Expanding high-speed Internet –– In an effort to expand broadband access and create jobs, the federal government awarded $765 million in grants and loans to 66 projects as part of a larger effort to stimulate the economy by expanding high-speed Internet to neglected communities. The awards, made in mid-2010 and distributed through the departments of Commerce and Agriculture, went to libraries, colleges, Internet service providers, communication companies and counties. “This is going to have an enormous impact on the country,” said Gary Bachula, vice president for external relations at Internet 2, a networking consortium that includes U.S. universities, corporations, government agencies, laboratories and international partner organizations. “We think that these technologies are capable of literally transforming the way health care is delivered, transforming the way education is delivered, completely changing the nature of how a community uses their library to be plugged into the world.” High-speed Internet, he said, will give rural communities more tools for education and better access to health care. All of that has an effect on moving the economy forward.”

A national digital public library? –– The Berkman Center for Internet and Society at Harvard University announced Dec. 13, 2010, that it would host a research and planning initiative for a Digital Public Library of America. With funding from the Alfred P. Sloan Foundation, the center will convened a diverse group of stakeholders in a planning program Mar. 1 to define the scope, architecture, costs and administration for the proposed repository. Planning activities were guided by a steering committee of library and foundation leaders that brought together representatives of the educational community, public and research libraries, cultural organizations, private industry and state and local governments, plus publishers and authors, in a series of meetings and workshops to examine strategies for improving public access to comprehensive online resources.
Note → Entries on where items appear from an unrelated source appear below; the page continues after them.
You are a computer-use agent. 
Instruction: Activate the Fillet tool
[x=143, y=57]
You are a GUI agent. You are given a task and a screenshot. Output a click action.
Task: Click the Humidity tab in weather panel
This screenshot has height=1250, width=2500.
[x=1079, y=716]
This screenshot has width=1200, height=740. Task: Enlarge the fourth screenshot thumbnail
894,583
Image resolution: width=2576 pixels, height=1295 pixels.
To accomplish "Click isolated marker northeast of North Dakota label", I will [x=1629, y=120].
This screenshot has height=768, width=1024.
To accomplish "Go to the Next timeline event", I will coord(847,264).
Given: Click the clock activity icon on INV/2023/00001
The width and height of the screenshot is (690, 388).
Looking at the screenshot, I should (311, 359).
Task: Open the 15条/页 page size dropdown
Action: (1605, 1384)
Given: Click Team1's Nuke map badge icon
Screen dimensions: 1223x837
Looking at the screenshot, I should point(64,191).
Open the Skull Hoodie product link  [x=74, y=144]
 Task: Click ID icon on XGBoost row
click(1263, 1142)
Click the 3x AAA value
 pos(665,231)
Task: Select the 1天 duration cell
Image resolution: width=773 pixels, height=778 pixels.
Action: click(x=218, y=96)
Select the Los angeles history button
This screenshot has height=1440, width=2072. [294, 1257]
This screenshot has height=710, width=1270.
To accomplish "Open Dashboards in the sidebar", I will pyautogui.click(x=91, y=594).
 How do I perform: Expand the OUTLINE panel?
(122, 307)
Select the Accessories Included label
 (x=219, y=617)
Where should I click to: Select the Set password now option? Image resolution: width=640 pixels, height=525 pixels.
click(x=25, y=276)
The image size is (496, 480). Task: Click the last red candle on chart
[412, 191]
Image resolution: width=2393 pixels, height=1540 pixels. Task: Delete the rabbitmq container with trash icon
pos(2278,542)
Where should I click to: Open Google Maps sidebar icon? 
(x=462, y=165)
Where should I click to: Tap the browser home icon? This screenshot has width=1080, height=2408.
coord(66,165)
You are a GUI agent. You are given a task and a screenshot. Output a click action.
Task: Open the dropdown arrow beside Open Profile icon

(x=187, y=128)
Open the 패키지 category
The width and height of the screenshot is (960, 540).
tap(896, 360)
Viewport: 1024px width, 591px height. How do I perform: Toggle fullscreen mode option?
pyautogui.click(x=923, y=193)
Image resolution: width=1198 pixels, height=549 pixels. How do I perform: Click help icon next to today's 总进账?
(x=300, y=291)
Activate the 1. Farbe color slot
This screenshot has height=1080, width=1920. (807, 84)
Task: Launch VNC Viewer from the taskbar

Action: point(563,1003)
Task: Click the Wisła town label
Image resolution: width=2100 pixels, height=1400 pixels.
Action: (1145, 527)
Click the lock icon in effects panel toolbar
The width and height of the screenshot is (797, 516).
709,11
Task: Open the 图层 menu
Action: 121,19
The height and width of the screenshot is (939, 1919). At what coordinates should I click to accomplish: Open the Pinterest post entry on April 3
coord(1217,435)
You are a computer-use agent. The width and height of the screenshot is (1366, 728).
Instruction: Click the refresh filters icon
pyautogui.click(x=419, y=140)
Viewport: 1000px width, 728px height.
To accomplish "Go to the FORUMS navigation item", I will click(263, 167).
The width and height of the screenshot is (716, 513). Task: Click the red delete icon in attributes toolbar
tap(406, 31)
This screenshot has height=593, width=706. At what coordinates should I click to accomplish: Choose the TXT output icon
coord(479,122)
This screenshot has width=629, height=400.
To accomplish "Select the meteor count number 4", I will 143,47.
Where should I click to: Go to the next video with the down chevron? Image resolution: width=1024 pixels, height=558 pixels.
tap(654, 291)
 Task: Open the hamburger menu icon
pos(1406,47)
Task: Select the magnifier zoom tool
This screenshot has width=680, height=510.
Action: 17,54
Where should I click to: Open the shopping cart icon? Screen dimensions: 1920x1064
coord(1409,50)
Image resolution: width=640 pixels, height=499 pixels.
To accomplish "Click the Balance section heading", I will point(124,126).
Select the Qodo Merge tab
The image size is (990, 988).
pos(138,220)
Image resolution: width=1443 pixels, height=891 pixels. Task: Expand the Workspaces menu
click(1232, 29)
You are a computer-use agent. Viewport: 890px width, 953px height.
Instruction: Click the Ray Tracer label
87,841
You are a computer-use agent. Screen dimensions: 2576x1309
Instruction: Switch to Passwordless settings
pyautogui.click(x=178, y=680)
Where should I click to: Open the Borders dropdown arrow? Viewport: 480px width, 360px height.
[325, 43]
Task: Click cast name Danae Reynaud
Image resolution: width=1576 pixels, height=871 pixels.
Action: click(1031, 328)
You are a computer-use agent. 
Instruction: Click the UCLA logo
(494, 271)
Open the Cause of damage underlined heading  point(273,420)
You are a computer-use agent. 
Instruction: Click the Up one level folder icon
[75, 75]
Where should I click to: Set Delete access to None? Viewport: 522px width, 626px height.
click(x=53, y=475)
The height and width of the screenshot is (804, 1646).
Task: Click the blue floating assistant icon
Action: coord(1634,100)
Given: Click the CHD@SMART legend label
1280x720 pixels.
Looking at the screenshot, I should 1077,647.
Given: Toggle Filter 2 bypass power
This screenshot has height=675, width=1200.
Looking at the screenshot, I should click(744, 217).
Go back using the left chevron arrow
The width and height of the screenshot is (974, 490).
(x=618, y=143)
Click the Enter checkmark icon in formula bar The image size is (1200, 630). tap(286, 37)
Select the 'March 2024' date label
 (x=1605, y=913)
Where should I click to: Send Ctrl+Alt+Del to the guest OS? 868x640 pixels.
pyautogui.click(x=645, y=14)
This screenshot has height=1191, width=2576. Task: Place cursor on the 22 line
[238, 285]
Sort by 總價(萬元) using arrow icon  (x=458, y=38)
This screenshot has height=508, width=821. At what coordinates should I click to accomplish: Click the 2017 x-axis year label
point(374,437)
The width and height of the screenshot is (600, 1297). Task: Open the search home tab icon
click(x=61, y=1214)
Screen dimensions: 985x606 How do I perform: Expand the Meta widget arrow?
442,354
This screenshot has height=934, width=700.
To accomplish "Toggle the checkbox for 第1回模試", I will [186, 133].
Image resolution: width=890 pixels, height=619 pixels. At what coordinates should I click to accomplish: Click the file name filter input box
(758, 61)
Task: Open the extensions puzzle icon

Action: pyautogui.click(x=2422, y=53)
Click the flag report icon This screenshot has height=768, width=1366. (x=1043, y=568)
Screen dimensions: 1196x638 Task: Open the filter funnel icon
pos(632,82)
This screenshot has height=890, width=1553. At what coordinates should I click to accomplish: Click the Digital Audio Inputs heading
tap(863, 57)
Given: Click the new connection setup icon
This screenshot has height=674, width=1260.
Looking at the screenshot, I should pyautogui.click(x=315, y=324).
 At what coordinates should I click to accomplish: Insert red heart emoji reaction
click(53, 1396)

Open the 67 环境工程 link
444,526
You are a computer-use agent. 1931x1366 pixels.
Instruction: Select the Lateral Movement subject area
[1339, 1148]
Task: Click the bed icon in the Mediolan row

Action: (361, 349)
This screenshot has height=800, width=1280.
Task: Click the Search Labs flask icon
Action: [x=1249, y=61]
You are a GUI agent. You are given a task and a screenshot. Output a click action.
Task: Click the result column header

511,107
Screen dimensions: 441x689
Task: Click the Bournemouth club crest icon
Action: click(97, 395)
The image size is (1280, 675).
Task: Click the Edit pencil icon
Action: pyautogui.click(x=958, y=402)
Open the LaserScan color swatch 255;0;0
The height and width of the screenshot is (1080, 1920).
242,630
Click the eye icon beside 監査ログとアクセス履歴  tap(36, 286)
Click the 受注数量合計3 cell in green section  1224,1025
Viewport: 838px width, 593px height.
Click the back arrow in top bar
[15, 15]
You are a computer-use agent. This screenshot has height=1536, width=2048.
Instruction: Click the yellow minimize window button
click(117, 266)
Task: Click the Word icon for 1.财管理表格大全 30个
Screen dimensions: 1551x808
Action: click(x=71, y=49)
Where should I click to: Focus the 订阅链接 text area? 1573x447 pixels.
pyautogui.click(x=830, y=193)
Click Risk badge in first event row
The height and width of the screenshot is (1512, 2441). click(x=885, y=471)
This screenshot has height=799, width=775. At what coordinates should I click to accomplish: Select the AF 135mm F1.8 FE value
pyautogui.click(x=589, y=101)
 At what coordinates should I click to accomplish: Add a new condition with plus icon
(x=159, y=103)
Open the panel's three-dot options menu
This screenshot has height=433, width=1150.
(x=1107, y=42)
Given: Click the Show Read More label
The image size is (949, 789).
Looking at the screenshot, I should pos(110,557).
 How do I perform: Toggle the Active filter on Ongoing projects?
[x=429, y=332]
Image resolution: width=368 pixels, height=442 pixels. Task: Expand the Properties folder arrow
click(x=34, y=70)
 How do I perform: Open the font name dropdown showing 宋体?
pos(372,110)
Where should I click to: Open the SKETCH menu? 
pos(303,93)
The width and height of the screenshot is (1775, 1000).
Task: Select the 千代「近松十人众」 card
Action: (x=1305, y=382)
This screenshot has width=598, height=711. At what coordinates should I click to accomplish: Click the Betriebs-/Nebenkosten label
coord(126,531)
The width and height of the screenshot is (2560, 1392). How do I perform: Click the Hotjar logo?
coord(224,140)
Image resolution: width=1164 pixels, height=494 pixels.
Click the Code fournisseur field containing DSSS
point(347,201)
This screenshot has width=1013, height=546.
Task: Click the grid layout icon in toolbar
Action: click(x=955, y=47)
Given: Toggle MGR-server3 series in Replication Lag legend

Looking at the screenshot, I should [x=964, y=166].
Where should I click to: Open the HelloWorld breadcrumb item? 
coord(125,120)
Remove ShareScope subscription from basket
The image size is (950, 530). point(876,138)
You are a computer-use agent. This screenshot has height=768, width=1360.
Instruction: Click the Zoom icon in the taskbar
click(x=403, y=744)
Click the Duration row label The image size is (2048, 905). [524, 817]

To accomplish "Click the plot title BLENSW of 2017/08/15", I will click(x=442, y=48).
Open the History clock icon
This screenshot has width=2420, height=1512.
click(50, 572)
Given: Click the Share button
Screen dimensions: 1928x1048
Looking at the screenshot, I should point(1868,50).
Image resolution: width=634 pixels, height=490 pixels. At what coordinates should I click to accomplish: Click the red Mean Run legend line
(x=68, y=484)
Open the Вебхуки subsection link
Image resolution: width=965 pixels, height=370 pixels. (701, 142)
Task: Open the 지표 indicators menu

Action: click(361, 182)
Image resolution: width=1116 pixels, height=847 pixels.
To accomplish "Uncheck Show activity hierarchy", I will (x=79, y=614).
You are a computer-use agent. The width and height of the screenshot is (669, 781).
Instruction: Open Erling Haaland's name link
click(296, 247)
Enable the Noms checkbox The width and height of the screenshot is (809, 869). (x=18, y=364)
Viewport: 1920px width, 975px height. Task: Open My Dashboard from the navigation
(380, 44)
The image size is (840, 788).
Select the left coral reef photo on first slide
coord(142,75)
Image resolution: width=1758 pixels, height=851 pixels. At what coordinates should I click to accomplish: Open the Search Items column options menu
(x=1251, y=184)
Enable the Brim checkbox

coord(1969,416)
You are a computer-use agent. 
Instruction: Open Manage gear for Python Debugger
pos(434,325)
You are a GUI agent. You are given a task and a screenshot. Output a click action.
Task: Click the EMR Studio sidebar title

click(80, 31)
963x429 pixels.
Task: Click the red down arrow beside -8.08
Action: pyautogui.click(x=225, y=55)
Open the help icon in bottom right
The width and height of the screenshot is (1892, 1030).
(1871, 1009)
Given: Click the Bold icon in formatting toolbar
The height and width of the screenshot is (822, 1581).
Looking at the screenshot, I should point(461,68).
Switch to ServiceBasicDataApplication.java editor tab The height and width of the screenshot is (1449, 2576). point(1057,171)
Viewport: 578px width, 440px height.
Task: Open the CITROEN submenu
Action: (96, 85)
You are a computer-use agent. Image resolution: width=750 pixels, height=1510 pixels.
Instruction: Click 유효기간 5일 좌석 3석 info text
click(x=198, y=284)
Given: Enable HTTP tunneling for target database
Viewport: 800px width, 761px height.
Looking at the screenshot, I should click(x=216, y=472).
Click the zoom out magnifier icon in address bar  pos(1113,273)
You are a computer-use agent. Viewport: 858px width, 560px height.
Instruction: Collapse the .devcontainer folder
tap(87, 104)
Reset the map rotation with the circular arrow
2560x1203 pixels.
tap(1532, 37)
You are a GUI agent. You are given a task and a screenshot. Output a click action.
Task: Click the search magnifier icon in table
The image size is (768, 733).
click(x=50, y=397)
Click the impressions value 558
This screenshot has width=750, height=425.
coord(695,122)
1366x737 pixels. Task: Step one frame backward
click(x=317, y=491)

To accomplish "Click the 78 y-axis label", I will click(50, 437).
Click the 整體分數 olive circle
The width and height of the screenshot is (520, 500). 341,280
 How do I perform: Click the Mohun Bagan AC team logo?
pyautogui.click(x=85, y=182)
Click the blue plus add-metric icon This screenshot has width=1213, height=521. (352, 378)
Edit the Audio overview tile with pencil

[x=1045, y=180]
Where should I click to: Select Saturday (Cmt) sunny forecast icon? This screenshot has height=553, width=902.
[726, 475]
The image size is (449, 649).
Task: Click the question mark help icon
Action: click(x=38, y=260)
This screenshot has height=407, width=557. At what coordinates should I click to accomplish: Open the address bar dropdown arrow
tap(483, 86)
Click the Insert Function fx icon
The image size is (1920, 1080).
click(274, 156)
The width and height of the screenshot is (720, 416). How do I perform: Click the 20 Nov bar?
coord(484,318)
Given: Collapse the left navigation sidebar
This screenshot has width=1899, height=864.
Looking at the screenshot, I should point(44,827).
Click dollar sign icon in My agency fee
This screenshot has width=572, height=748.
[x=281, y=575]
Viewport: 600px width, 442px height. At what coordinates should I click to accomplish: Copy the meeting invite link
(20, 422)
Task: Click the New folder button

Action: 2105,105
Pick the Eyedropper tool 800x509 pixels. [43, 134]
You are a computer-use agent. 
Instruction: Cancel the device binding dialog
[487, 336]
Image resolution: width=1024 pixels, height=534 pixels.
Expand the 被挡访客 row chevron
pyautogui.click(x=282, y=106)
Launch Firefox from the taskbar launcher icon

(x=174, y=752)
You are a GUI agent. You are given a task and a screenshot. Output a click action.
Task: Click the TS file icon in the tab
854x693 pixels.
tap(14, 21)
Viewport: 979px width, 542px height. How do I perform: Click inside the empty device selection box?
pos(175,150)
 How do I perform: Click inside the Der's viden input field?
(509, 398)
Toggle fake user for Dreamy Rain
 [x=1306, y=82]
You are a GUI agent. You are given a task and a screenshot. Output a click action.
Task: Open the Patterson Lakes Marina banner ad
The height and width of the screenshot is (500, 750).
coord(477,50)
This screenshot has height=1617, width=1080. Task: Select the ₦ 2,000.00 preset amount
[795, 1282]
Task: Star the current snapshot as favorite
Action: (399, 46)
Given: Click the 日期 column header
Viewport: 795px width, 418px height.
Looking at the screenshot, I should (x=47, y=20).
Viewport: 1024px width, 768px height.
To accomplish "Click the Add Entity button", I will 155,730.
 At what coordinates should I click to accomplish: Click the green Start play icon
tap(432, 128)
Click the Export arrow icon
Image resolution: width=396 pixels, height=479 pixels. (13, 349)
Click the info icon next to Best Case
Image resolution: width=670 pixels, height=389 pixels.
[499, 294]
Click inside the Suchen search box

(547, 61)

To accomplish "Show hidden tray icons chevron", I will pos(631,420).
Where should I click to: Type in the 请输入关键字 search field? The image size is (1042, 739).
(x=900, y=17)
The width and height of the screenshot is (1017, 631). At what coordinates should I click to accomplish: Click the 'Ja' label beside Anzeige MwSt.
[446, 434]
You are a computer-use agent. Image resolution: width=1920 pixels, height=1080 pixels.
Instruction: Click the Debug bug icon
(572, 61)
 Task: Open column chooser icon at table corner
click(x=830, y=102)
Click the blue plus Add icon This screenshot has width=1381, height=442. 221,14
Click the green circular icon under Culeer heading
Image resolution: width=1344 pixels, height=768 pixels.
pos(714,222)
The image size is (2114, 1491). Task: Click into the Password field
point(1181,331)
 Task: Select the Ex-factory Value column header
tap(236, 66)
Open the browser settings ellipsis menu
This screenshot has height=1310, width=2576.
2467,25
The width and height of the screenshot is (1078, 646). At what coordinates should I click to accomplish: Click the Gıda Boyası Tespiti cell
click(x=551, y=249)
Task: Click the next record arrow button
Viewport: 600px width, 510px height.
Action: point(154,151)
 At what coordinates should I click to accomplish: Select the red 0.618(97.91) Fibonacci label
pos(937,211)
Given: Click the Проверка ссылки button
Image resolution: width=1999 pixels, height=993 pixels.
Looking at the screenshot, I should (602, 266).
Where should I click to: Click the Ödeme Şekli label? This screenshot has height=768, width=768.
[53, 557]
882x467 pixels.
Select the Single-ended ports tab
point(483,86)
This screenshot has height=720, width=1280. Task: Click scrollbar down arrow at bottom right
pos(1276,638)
Report on digitization –– Prospects for funding for digitization in the United States are much better than prospects elsewhere, according to a report released in December 2010 by Primary Reseach Group, with about 29 percent of U.S. survey participants considering the outlook for digitization funding good or excellent, while only 6 percent of those from other countries shared this optimism. The report is based on data costs, equipment use, staffing, cataloging, marketing, licensing revenue and other facets of digitization projects from almost 100 libraries and museums in the United States, Canada, Europe and Australia and presents data separately for digitizers of photographs, film and video, music and audio, text and re-digitization of existing digital media. Data are also broken out by budget size, type of institution and other factors and are presented separately for various kinds of libraries and museums. Another key finding: 15 percent of the respondents used the servers of a third-party service for digital content storage; this was most popular in the United States, where one-sixth of respondents used a third-party service.